Macrophages in Kidney Injury and Repair

Abstract

Macrophages (Mφs) are monocyte-derived tissue effector cells from hematopoietic stem cells in bone marrow via circulation. Their expansion in tissues can either be due to local proliferation of resident cells or infiltration from the circulation, depending on the stimulus (1-3). Beyond their traditional role in protecting the host from invading pathogens, Mφs have been shown to play expansive roles as regulators of development, tissue homeostasis, remodeling, and repair (4). Although the key role of Mφs in kidney repair after injury is gaining considerable appreciation, along with neutrophils, Mφs have a reputation of being leukocytes which drive tissue injury and fibrosis in immunological and chronic inflammatory kidney diseases (5-8).

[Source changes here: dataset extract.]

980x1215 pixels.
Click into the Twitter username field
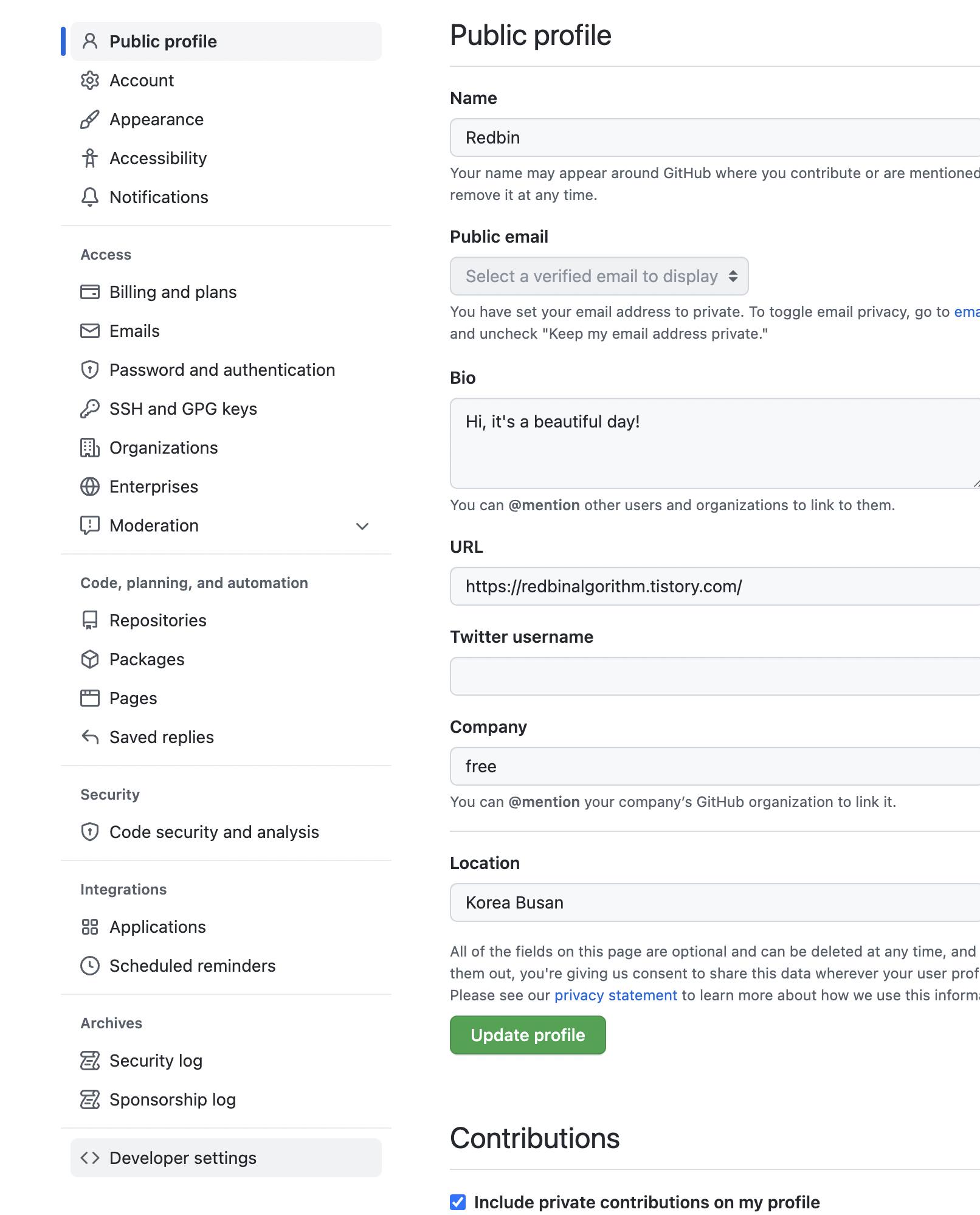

During disease, Mφs expand even in the absence of pathogens, and disperse after repair or recovery (8). However, a large population of Mφs persists after expansion in chronic progressive kidney disease (3, 9). In many human kidney biopsy studies, Mφs have been found in large numbers in both acute diseases such as post-streptococcal glomerulonephritis (GN), anti-neutrophil cytoplasmic antibody (ANCA) associated GN, or in chronic diseases such as IgA nephropathy or lupus nephritis, and also in acute and chronic kidney transplant disease (10-17). Many studies have shown that the tissue of Mφs are in fact not merely passive bystander cells, but are activated and involved in the pathogenesis of kidney diseases. These observations hold true not only in immunological kidney diseases such as GN but also in nonimmunological diseases, such as diabetic nephropathy, ischemic/vascular kidney disease, and all forms of chronic kidney disease (18-27). In all of these diseases, the cell numbers and activation status of Mφs have been reported to correlate positively with disease severities (28-32).